Le Conseil présidentiel de transition (CPT) arrive officiellement à la fin de son mandat ce 7 février 2026, dans un contexte dominé par une incertitude politique persistante et une crise sécuritaire toujours hors de contrôle. Installé avec pour mission de rétablir l’ordre institutionnel, restaurer la sécurité et créer les conditions d’élections crédibles, l’organe transitoire laisse derrière lui un bilan largement critiqué.
Dès les premiers mois de la transition, la détérioration continue de la situation sécuritaire s’est imposée comme l’un des principaux points d’échec du CPT. Les groupes armés ont étendu leur emprise sur plusieurs zones stratégiques, notamment dans la région métropolitaine de Port-au-Prince, entravant la libre circulation des citoyens et paralysant durablement les activités économiques, scolaires et administratives. Aucune stratégie globale, cohérente et durable n’a permis d’inverser cette dynamique.

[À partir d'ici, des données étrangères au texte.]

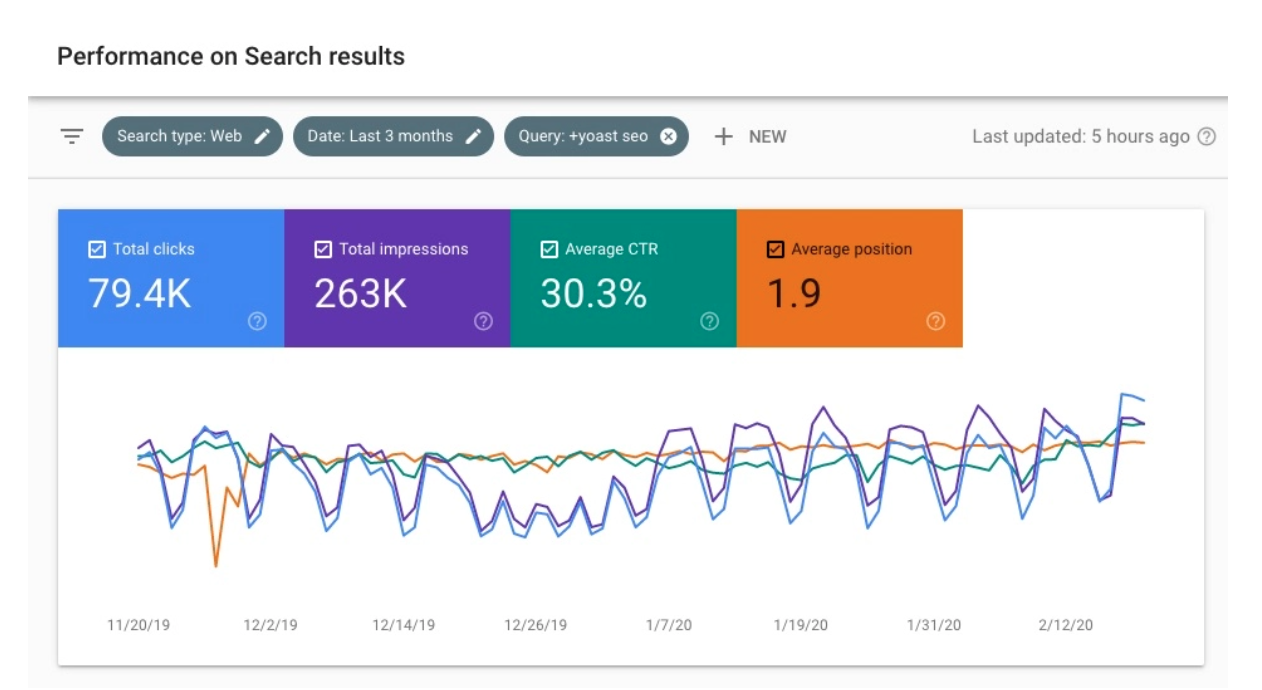Edit the Search type filter with pencil icon
The image size is (1262, 690).
click(x=262, y=136)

À l’échéance du 7 février 2026, le CPT est principalement mis en cause pour l’absence de résultats tangibles en matière de sécurité, de gouvernance et de préparation du processus électoral. Sur le plan institutionnel, la transition n’a jamais réussi à dégager un consensus politique solide. Les divisions internes, les accusations de mauvaise gestion et les soupçons récurrents de corruption ont progressivement affaibli la crédibilité de l’organe aux yeux de l’opinion publique.
Pour de nombreux acteurs politiques et organisations de la société civile, le CPT s’est éloigné de sa mission fondatrice, donnant l’image d’un pouvoir davantage préoccupé par sa survie politique que par la refondation de l’État et la restauration de la confiance citoyenne.

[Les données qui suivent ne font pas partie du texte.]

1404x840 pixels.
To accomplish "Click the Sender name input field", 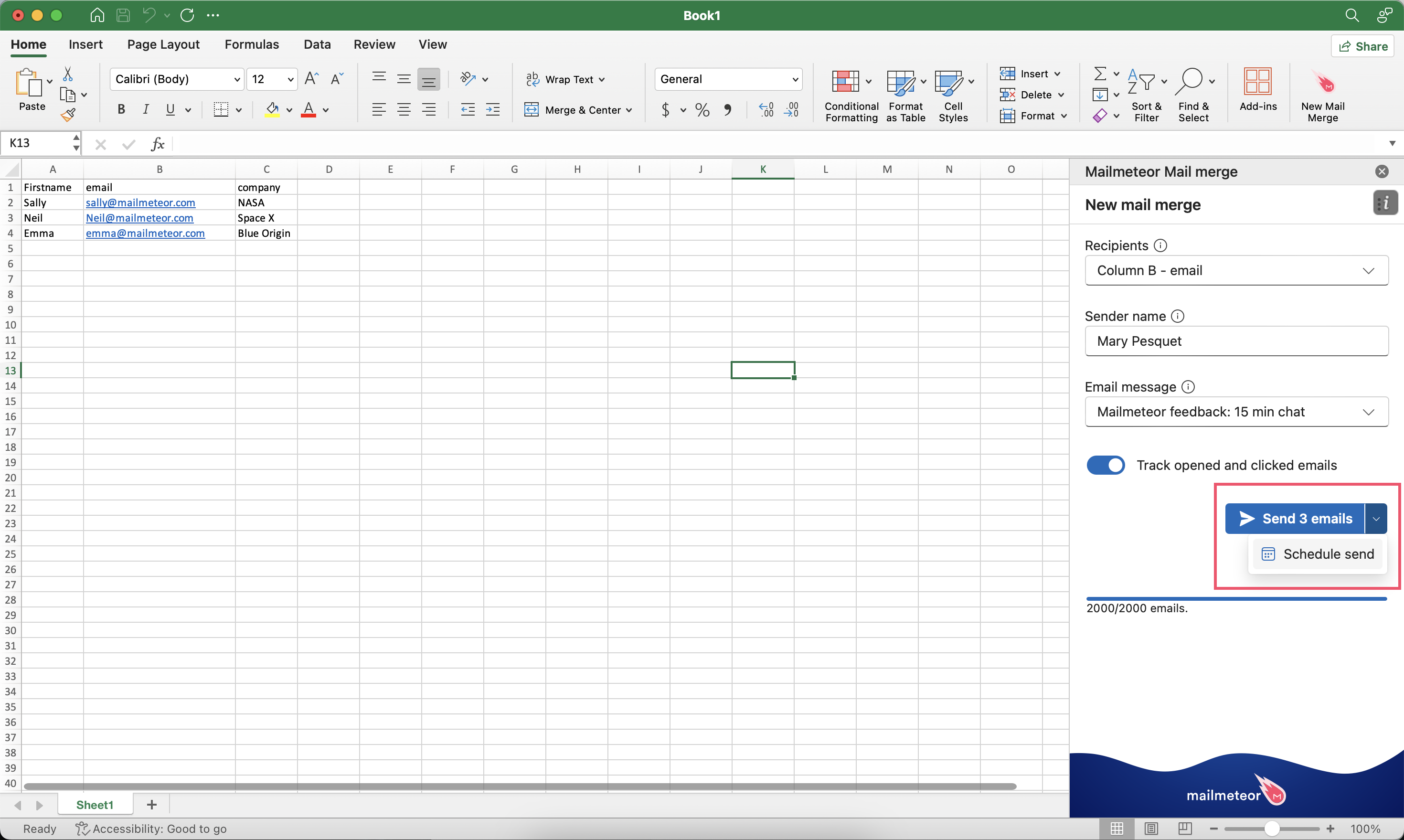I will click(1237, 340).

La question électorale, pourtant présentée comme l’aboutissement naturel de la transition, est restée sans réponse concrète. Aucun calendrier électoral consensuel n’a été adopté, et les conditions minimales de sécurité, de transparence et d’organisation n’ont jamais été réunies. Cette absence de perspective démocratique a renforcé la frustration d’une population privée de dirigeants élus depuis plusieurs années.

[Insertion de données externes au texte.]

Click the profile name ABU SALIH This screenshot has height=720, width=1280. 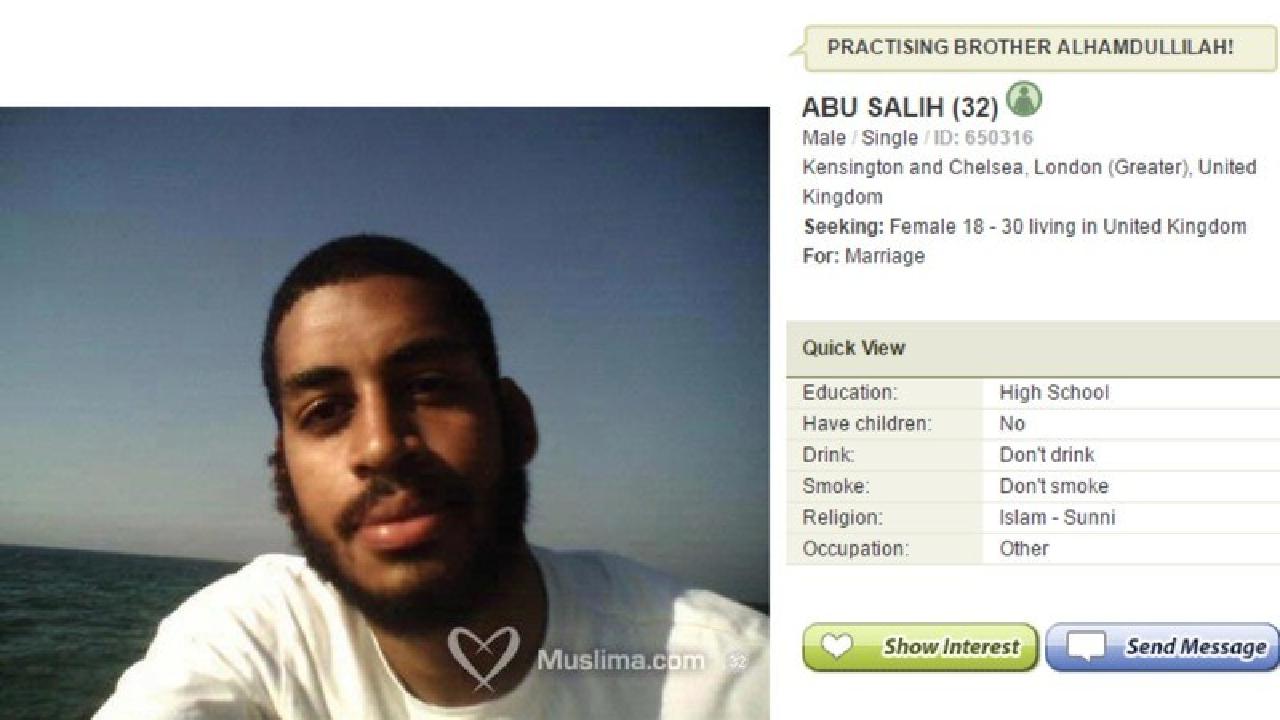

À ces blocages politiques s’est greffé un contexte socio-économique alarmant : insécurité alimentaire croissante, effondrement des services publics, multiplication des déplacés internes et précarisation généralisée. Pour une large frange de la population, la transition n’a apporté ni amélioration du quotidien ni réponses structurelles aux urgences sociales.
Ainsi, le 7 février 2026 symbolise moins l’aboutissement réussi d’un processus transitoire que la clôture d’un cycle inachevé. Pour une partie importante de l’opinion publique, cette date incarne l’échec d’un modèle de transition incapable de rompre avec les pratiques du passé et de restaurer durablement la confiance entre l’État et les citoyens.